The Baffle Advanced Data Protection service includes multiple components to help keep data private. Rather than having unencrypted data pass in and out of a database, Baffle's technology encrypts data before it goes into a database. As such, the database tier of an application stack only works with encrypted data, with all the encryption keys held by the customer.
"What we have built is a solution where we can actually do operations on encrypted data without ever decrypting at any point and without changing the application itself," Ameesh Divatia, co-founder and CEO of Baffle, told eWEEK. "We wanted to figure out a way that we can position data access and data as being two separate things."
Divatia helped to start Baffle in 2015 and was among the finalists at the 2017 RSA Conference Innovation Sandbox. The company has raised $9.5 million in venture funding, including a $6 million Series A round announced on Jan. 17.
In the data encryption market, the terms “data in motion” and “data at rest” are often used to explain different use cases. Data in motion refers to data in transit across a network, while data at rest refers to data that is stored on disk. Divatia said that what Baffle is doing is encrypting data in use.
"In our case, because we protect databases, the data in the database servers' memory is still encrypted," he said.
How It Works
The way the Baffle system works is it is inserted between an application and the database, according to Divatia.
Harold Byun, vice president of products and marketing at Baffle, explained that the Baffle Shield component of the platform sits underneath the SQL interface layer and is invisible to the front-end application.

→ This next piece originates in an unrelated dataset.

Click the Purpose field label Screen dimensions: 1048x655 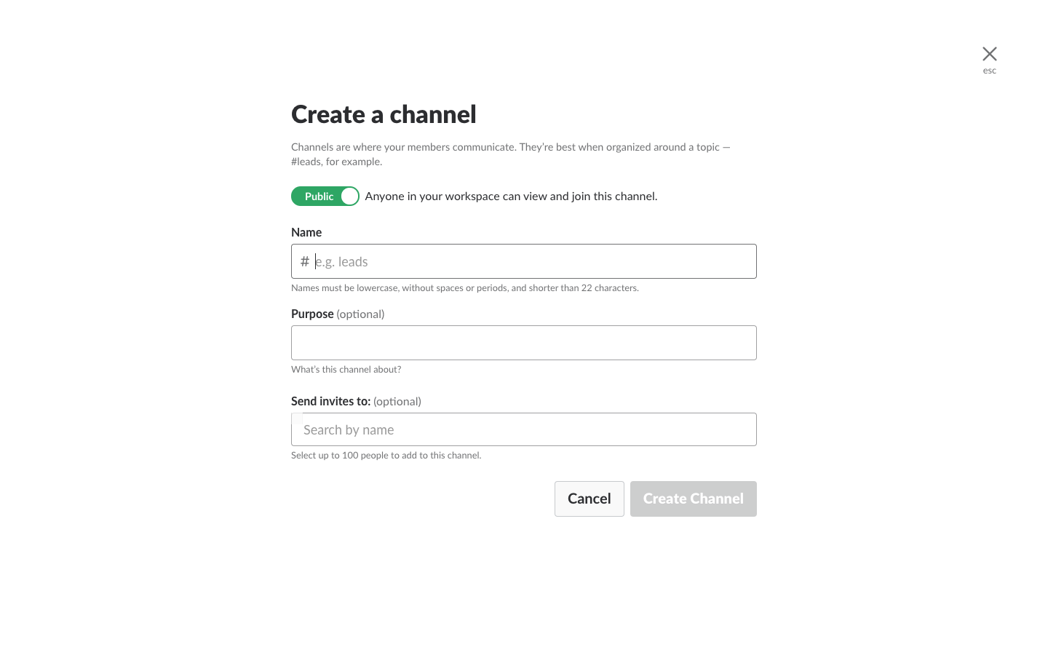(312, 314)
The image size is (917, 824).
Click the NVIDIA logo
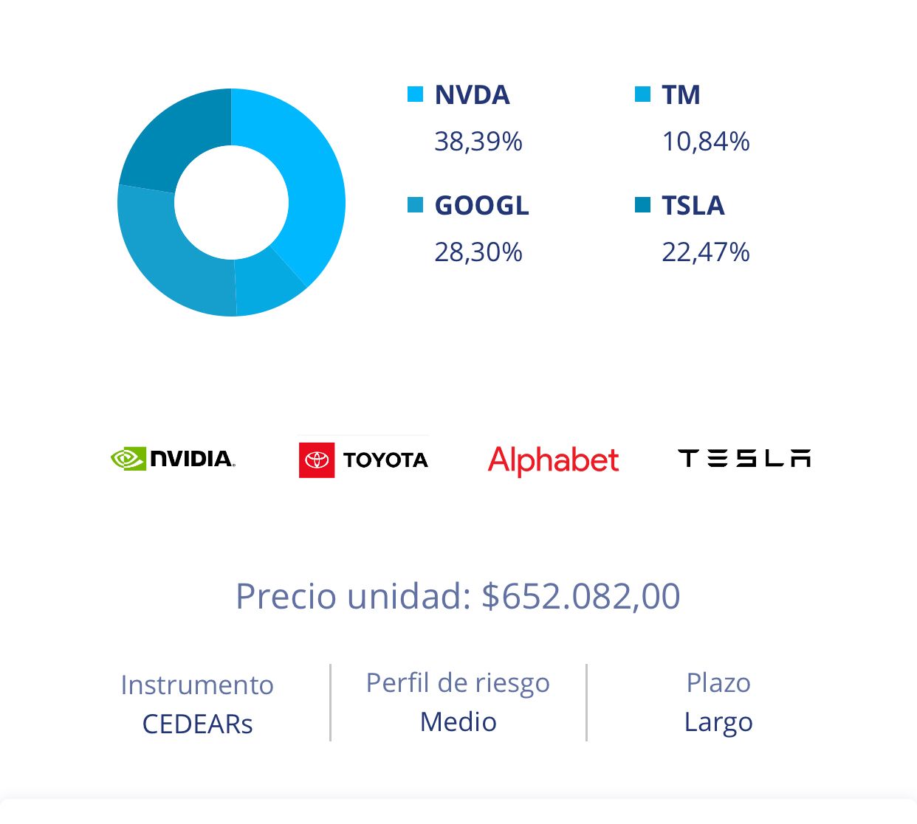point(173,459)
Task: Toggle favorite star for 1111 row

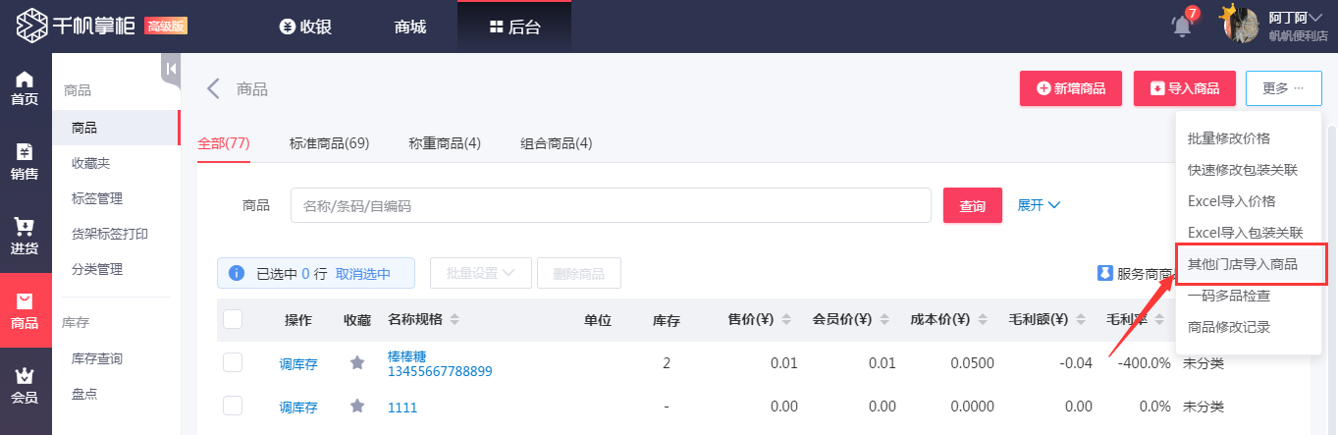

Baffle then enables organizations to use their own encryption keys to apply AES encryption to the data as it is interoperating with the database tier. The cloud-based BaffleManager console provides organizations with a dashboard for managing data encryption and key management, as well as providing audit reporting and compliance capabilities.
"We turn the database tier into an AES encrypted brick with no key present," Byun told eWEEK. "So if anybody gets in the database tier, whether it's a cloud provider, a government subpoena or a database insider that wants to do a memory dump, we encrypt the data in memory in use as it's being processed in the search index and at rest, without breaking the application functionality."
Baffle supports both on-premises and cloud deployments and can be installed rapidly, Byun said. He added that the Baffle system adds almost no resource overhead to computation and does not come with a performance hit to running applications. By enabling users to be able to search through encrypted data, Byun said Baffle is making the platform more usable and removes a potential barrier to adoption. The Baffle technology is patented and is based on the cryptographic concept of secure multiparty computation.
"Effectively it's the art of sharing data, without actually sharing the data," Byun said.